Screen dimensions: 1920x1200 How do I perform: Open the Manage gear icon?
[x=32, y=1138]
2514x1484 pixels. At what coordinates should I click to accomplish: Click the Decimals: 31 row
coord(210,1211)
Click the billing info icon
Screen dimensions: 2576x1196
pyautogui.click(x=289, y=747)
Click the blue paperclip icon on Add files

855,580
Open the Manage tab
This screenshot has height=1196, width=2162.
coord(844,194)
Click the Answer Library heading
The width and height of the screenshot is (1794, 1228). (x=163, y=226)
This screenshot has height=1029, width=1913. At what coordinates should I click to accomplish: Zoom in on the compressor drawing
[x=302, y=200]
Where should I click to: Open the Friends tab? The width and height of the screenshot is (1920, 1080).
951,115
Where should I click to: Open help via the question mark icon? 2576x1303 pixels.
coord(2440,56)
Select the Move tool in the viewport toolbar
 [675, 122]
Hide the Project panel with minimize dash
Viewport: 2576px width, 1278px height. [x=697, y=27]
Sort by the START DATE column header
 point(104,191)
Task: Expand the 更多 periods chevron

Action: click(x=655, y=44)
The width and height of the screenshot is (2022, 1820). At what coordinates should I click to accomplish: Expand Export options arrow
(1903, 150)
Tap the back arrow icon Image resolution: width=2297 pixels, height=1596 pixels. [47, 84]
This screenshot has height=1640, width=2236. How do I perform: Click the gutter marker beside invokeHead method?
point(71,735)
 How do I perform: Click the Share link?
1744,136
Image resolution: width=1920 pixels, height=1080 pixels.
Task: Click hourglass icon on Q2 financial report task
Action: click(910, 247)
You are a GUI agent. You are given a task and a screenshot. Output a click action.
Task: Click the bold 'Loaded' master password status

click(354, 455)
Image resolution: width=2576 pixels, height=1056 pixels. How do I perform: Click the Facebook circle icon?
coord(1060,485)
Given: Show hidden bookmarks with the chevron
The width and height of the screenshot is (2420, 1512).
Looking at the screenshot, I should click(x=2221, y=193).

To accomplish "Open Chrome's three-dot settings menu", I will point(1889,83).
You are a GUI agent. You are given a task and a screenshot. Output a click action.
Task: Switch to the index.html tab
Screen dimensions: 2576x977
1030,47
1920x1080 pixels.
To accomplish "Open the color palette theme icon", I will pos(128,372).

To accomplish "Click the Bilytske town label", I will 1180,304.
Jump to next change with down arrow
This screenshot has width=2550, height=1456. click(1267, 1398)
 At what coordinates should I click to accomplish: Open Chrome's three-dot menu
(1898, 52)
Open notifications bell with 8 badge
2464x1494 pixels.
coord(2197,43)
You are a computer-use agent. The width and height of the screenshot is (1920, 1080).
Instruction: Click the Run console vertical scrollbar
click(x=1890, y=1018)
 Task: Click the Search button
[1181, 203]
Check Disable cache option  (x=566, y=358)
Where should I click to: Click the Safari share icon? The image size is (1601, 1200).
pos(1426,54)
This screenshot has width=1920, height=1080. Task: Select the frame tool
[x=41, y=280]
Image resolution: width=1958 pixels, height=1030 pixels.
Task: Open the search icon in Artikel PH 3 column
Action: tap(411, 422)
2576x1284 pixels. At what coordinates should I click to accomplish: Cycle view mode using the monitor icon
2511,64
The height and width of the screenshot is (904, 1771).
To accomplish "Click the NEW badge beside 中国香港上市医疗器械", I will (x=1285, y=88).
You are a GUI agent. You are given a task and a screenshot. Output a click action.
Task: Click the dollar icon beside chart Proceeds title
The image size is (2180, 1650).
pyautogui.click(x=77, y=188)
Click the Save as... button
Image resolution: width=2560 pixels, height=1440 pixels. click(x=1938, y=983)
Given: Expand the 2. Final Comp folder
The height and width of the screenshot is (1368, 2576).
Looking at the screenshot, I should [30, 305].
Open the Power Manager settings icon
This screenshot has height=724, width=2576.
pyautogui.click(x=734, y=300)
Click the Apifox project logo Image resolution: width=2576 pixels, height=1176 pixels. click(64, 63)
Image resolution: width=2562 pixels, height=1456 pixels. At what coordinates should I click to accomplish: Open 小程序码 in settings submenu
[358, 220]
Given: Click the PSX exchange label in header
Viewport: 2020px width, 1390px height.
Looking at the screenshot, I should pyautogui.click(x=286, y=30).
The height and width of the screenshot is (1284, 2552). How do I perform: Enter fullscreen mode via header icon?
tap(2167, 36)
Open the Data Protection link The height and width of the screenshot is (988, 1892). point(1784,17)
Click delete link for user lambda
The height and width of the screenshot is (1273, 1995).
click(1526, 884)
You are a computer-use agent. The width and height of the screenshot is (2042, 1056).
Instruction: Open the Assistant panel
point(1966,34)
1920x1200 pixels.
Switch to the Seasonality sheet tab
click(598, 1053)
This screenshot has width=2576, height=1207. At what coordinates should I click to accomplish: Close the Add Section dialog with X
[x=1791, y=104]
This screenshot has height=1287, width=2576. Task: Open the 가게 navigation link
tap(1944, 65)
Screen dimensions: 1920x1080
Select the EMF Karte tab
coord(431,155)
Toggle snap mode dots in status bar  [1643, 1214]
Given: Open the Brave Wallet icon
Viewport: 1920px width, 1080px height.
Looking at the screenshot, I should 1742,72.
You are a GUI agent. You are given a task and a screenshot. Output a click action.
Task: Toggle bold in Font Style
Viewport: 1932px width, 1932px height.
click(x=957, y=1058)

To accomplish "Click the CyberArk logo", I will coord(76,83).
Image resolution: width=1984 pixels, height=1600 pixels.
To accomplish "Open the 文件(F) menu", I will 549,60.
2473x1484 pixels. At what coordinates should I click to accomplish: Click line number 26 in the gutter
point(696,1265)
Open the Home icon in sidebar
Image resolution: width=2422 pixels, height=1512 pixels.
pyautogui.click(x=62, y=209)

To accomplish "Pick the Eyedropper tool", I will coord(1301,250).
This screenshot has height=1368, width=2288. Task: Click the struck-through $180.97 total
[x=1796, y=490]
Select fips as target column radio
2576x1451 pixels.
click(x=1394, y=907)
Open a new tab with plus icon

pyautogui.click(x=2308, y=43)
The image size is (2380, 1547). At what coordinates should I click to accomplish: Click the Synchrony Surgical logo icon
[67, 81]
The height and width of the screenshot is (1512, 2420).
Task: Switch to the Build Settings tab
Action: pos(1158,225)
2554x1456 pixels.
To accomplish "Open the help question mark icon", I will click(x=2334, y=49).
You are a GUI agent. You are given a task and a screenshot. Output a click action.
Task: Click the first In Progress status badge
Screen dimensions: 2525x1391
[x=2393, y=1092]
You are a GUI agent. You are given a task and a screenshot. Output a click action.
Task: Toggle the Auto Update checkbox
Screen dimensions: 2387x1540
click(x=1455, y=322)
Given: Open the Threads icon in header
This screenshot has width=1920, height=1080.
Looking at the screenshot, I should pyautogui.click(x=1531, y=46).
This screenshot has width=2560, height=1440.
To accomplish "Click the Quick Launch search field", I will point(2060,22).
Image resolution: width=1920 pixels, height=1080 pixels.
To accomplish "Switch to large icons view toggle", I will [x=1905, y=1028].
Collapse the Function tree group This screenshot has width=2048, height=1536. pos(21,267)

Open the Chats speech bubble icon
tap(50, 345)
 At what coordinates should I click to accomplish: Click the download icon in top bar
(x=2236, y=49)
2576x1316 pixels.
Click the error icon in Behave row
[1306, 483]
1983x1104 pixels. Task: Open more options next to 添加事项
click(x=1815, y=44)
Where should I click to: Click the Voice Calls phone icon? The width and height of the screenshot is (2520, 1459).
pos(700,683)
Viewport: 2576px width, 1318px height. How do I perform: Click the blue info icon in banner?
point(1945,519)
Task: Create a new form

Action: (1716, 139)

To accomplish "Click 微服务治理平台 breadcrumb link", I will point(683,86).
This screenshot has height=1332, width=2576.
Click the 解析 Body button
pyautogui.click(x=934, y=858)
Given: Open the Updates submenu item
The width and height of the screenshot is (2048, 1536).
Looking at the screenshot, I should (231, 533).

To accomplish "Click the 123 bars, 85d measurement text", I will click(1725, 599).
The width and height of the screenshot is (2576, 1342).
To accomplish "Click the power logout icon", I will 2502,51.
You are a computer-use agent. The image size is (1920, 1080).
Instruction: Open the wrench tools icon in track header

# # #

Your task is to transcribe, with no changes, only the lines of the listing above that lie between the line holding "1920x1200 pixels." and the line holding "Given: Open the Brave Wallet icon", inclusive.

1920x1200 pixels.
Switch to the Seasonality sheet tab
click(598, 1053)
This screenshot has width=2576, height=1207. At what coordinates should I click to accomplish: Close the Add Section dialog with X
[x=1791, y=104]
This screenshot has height=1287, width=2576. Task: Open the 가게 navigation link
tap(1944, 65)
Screen dimensions: 1920x1080
Select the EMF Karte tab
coord(431,155)
Toggle snap mode dots in status bar  [1643, 1214]
Given: Open the Brave Wallet icon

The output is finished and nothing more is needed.